§ **INPUT DATA**
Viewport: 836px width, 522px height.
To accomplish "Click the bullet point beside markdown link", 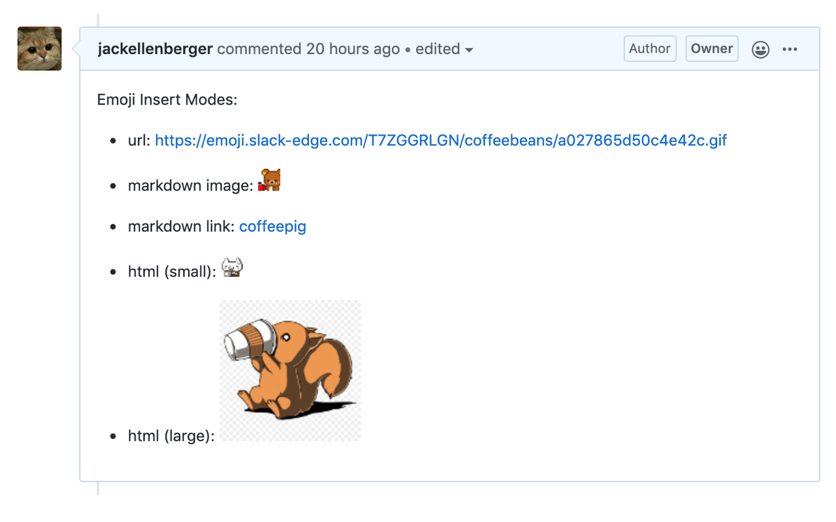I will click(112, 226).
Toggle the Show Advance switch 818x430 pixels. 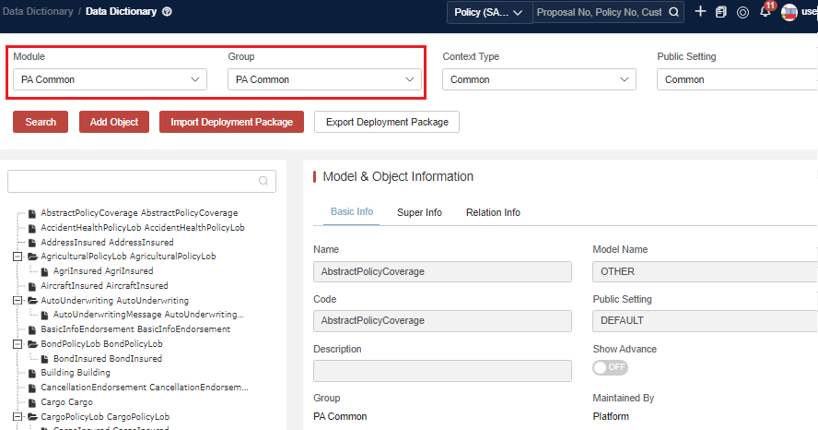tap(610, 367)
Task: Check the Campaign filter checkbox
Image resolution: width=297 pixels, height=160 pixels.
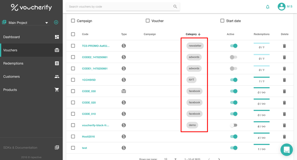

§ **TRY IT**
Which lines of the material contain the string "width"? List each of them.

§ **SOLUTION FOR THIS EXERCISE**
Viewport: 836px width, 522px height.
Image resolution: width=297 pixels, height=160 pixels.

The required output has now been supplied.